La Asociación Profesional de Funcionarios de Prisiones (APFP), sindicato exclusivo en el ámbito penitenciario, denuncia la situación actual del Centro Penitenciario Murcia II Tras la detección el pasado 18 y 19 de agosto de los tres primeros casos de internos positivos a Covid-19 en el CP MURCIA II, el brote se ha agravado con el positivo de un funcionario que a su vez ha provocado que otros 17 funcionarios hayan sido puestos en cuarentena a la espera de las pruebas PCR.

Ante la gravedad de ésta situación, desde la Asociación Profesional de Funcionarios de Prisiones (APFP), expresan su preocupación por la evolución de este brote y como pueda influir en la salud de los trabajadores y de los internos, además de los problemas de personal que pueda generar esta situación a la hora de cubrir todos los puestos de trabajo.
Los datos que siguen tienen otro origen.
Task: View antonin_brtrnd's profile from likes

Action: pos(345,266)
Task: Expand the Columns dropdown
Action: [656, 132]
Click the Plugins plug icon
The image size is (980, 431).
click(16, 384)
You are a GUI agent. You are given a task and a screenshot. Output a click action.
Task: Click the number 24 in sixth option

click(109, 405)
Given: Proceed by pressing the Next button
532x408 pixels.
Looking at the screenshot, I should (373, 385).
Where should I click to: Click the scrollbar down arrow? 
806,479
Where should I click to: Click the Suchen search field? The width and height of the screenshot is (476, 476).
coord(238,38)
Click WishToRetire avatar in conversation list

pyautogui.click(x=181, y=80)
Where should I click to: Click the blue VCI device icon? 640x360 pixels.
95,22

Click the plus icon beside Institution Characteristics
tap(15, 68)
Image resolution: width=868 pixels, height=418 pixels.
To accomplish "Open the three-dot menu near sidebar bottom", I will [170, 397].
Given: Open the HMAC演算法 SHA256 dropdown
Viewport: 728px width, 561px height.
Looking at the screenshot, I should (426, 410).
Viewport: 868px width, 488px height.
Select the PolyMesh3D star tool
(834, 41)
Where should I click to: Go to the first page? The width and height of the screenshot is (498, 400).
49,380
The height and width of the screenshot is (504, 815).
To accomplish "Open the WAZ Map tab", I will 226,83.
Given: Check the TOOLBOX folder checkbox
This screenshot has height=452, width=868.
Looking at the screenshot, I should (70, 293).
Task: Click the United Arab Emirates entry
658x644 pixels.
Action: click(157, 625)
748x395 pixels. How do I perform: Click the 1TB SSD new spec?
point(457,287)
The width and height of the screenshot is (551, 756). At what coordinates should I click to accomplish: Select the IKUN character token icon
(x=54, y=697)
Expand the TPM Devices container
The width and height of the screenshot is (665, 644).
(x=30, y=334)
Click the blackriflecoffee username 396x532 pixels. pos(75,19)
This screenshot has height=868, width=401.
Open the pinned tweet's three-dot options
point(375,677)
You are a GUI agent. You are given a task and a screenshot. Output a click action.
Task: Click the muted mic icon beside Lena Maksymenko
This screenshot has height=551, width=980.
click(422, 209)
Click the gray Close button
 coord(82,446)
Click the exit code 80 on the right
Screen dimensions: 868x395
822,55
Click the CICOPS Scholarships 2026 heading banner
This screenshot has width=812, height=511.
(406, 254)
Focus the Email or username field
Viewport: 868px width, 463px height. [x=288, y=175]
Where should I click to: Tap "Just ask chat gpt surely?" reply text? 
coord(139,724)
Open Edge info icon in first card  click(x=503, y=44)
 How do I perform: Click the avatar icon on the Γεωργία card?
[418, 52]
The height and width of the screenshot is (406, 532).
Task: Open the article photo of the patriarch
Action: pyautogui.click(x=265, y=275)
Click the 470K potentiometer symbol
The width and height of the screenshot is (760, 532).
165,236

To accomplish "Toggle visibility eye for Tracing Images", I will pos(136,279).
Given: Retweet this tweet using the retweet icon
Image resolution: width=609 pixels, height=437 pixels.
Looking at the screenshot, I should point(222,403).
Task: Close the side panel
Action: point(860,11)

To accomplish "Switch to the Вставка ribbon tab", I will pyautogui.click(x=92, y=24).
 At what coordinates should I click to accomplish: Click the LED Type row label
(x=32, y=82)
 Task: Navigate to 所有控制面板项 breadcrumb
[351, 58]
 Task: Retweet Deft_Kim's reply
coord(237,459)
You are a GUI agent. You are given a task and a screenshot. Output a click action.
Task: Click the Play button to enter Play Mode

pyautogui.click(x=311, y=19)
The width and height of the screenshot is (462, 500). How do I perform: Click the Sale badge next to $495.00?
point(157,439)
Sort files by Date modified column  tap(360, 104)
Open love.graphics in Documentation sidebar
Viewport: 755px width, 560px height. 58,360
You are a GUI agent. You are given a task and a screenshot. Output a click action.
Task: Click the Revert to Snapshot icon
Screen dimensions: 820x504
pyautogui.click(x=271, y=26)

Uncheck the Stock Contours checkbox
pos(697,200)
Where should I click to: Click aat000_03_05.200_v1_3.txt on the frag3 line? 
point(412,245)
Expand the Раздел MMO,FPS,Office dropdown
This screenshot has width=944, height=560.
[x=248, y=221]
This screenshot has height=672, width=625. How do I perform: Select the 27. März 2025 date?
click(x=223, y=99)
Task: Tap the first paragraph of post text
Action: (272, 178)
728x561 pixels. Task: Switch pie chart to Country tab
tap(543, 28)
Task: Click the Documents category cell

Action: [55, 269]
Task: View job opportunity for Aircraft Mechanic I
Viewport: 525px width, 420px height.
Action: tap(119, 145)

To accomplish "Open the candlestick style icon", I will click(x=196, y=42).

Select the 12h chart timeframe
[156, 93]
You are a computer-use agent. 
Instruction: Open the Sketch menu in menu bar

APFP solicita a la Delegación de Gobierno de Murcia que tome cartas en el asunto y acelere el procedimiento para realizar las pruebas PCR a los funcionarios en cuarentena, así como a todo el conjunto de la plantilla, ya que no hay que olvidar el alto porcentaje de contagiados asintomáticos que se detectan con esta prueba, lo cual es clave para controlar cualquier brote.

Igualmente, y dadas las altas tasas de contagio durante la última semana en la Región de
Murcia, solicitan a la SGIIPP que suspenda las comunicaciones vía a vis en los Centros Penitenciarios de ésta comunidad, ya que durante la celebración de este tipo de comunicaciones, los internos tienen contacto físico directo con sus familiares lo que incrementa el riesgo y la probabilidad de ser contagiados y de transmitir la enfermedad a otros internos y a los funcionarios a su vuelta a los módulos.

APFP reclama al Ministerio del Interior un Estatuto propio como marco normativo, el pase al
grupo B del Cuerpo de Ayudantes de Instituciones Penitenciarias, el reconocimiento de los
trabajadores penitenciarios como agentes de la autoridad; adecuación de los medios coercitivos modernos y adecuados de autodefensa y un incremento de las plantillas para
ajustarlas a las necesidades reales de los centros penitenciarios para minorar las agresiones que padecen los trabajadores penitenciarios, así como una actualización retributiva con la equiparación salarial con nuestros compañeros/as de Cataluña, “igual trabajo igual sueldo”.